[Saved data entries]
====

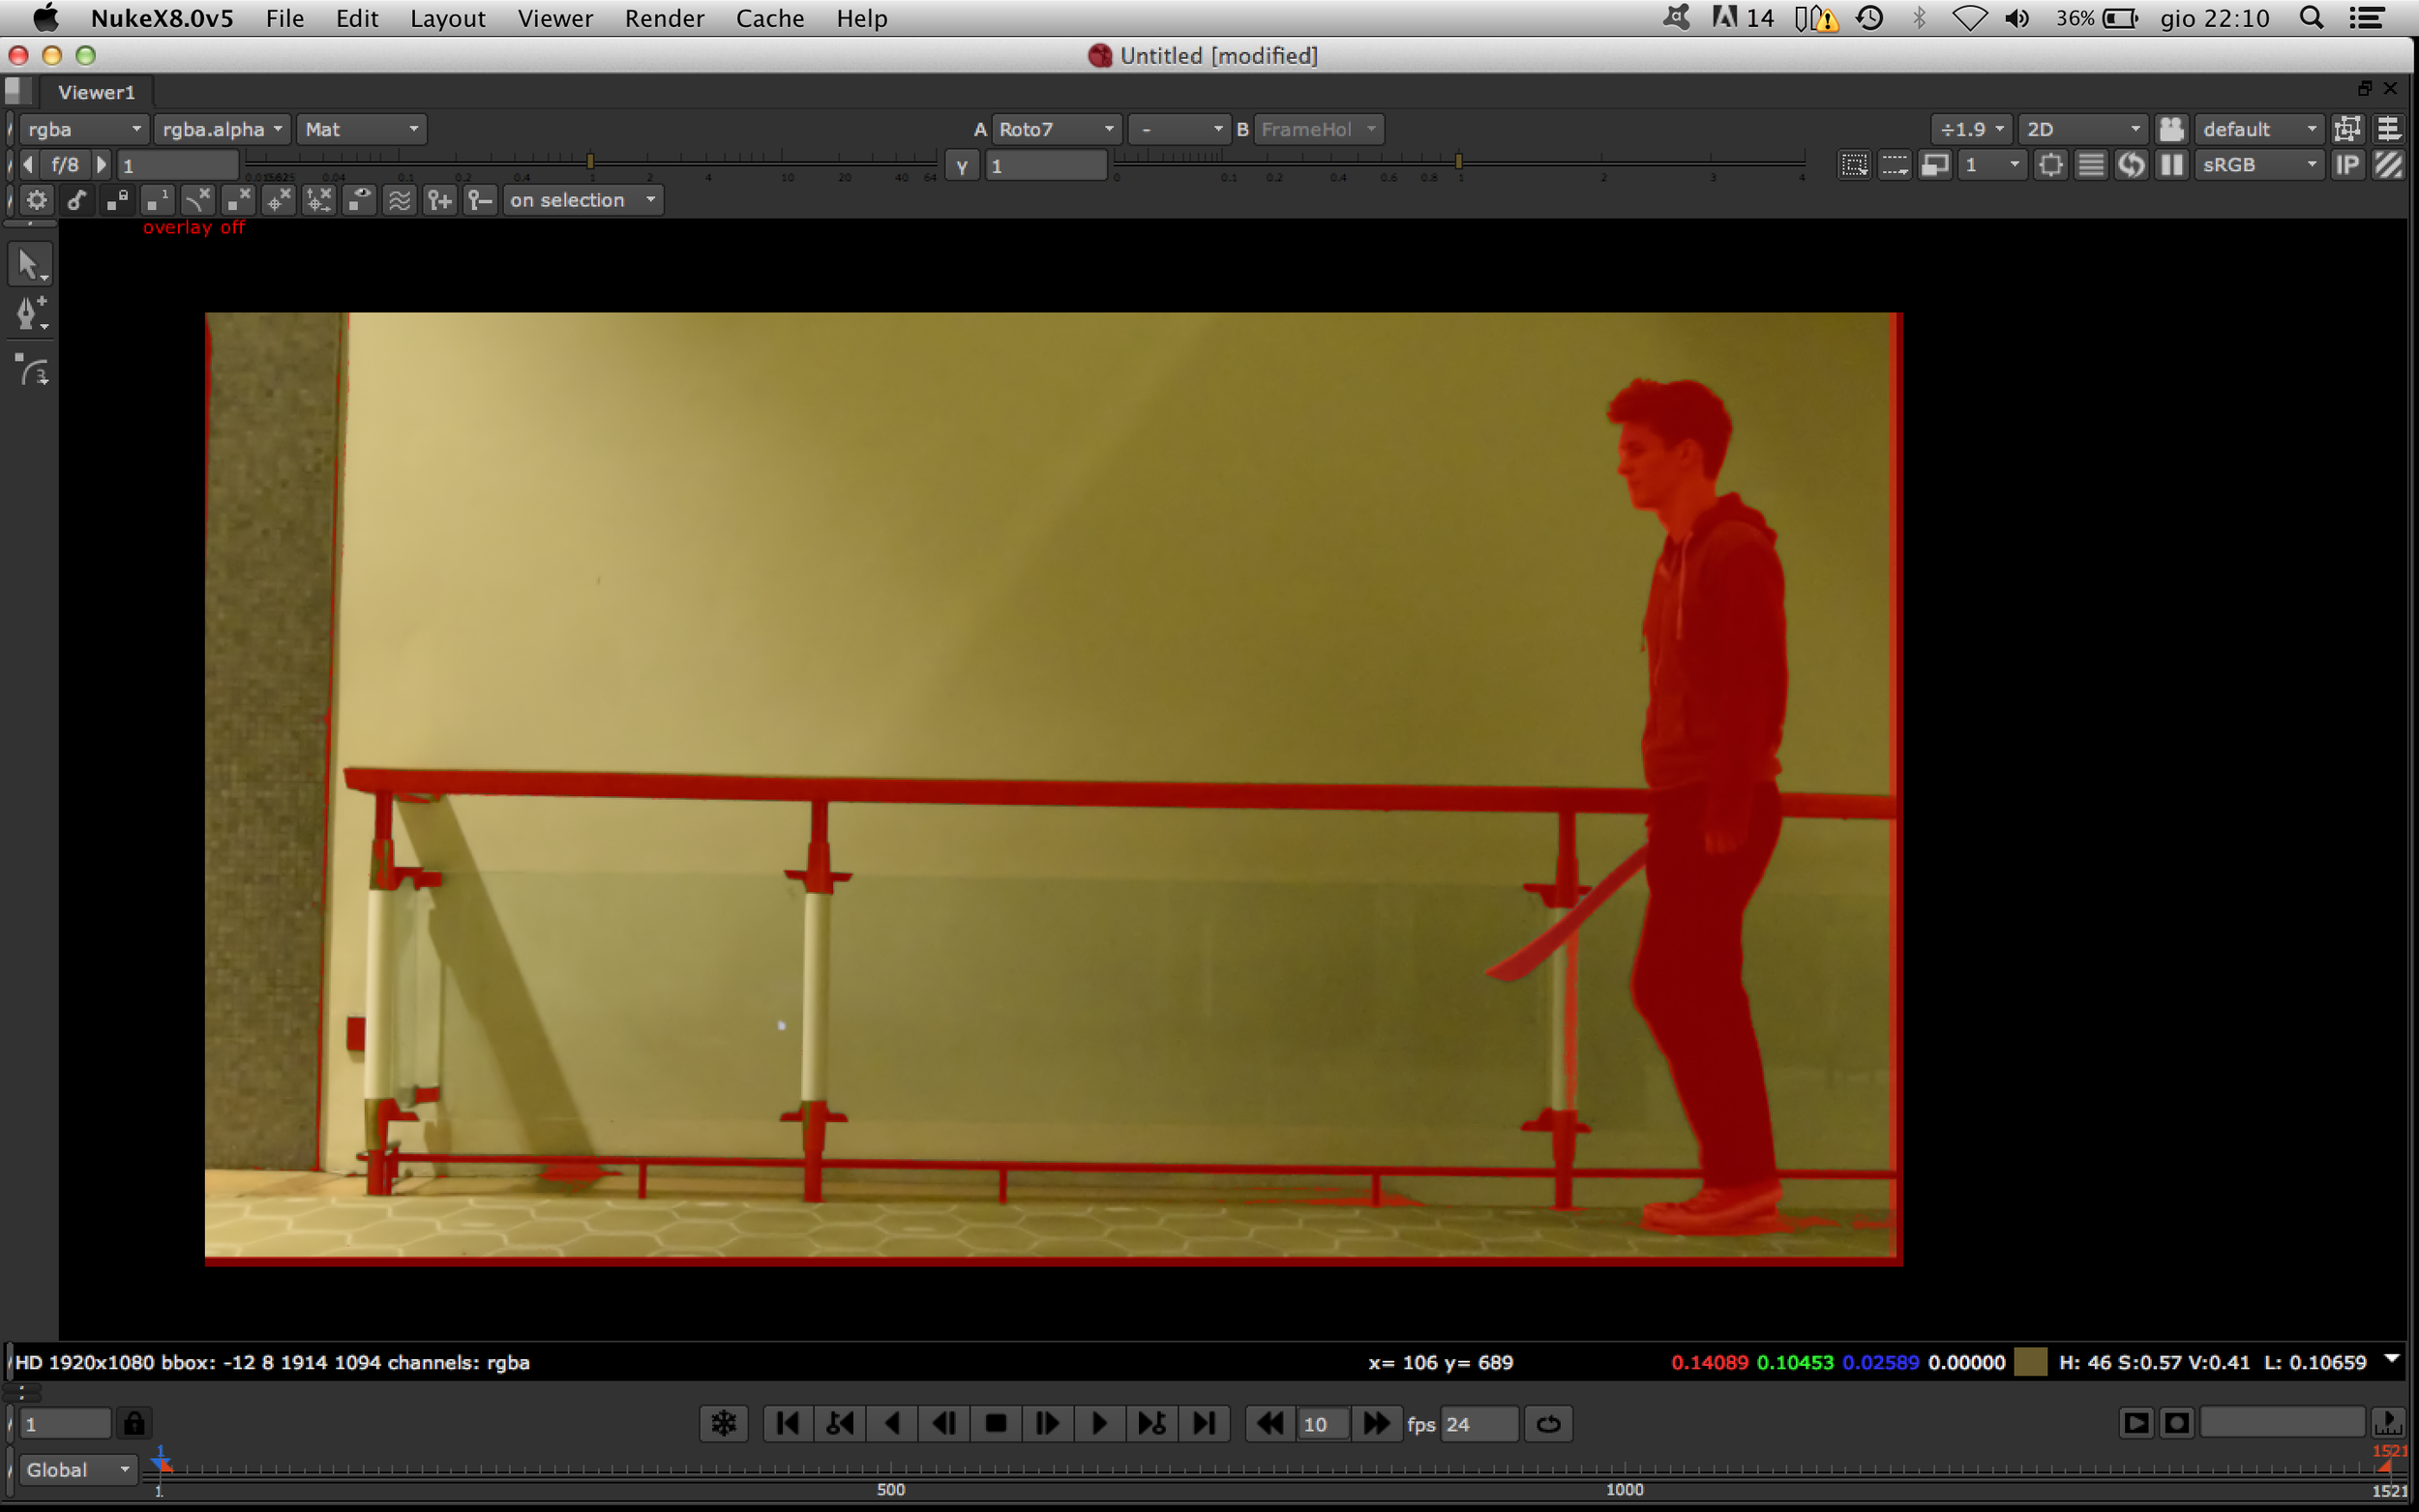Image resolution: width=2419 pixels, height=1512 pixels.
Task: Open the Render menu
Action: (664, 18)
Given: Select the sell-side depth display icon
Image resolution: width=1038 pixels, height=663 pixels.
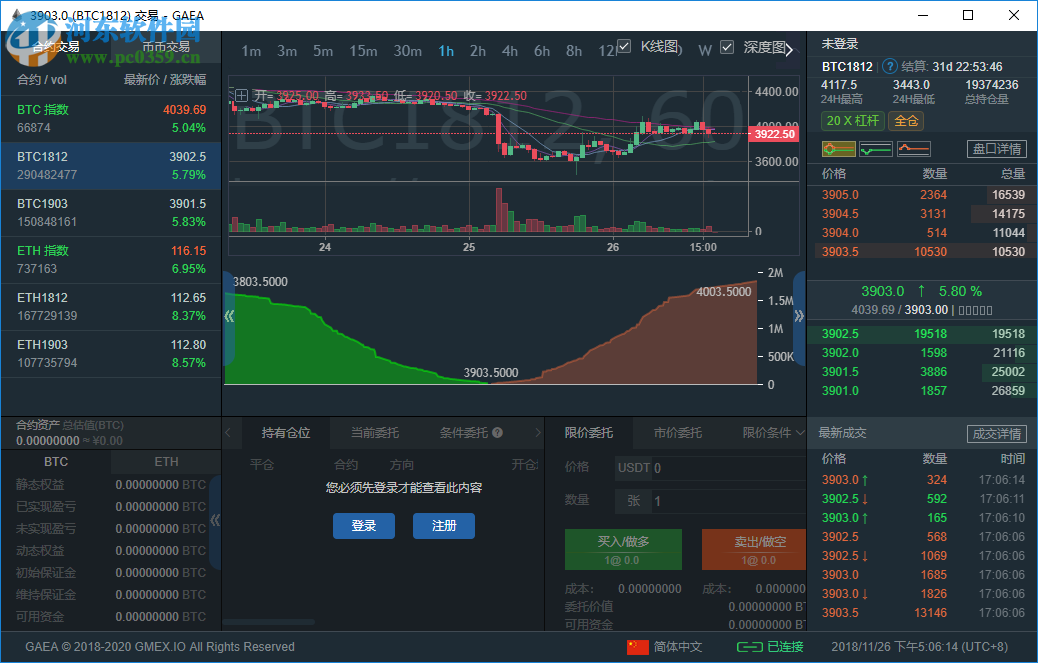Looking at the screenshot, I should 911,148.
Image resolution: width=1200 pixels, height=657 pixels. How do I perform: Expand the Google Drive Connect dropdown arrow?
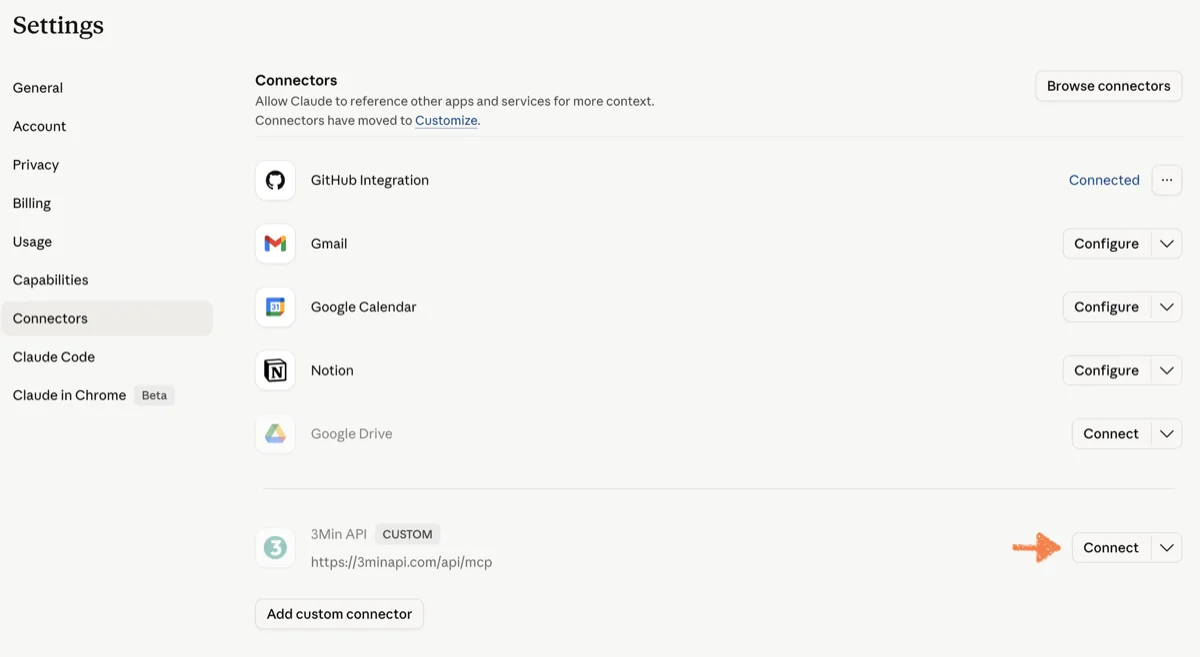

====

About this exercise: Leave every picture out and return exactly the lines from the one holding "Given: Select the" through the end of the records above, both ends included, and nothing more.

Written response:
Given: Select the sell-side depth display icon
Image resolution: width=1038 pixels, height=663 pixels.
Looking at the screenshot, I should 911,148.
Image resolution: width=1200 pixels, height=657 pixels. How do I perform: Expand the Google Drive Connect dropdown arrow?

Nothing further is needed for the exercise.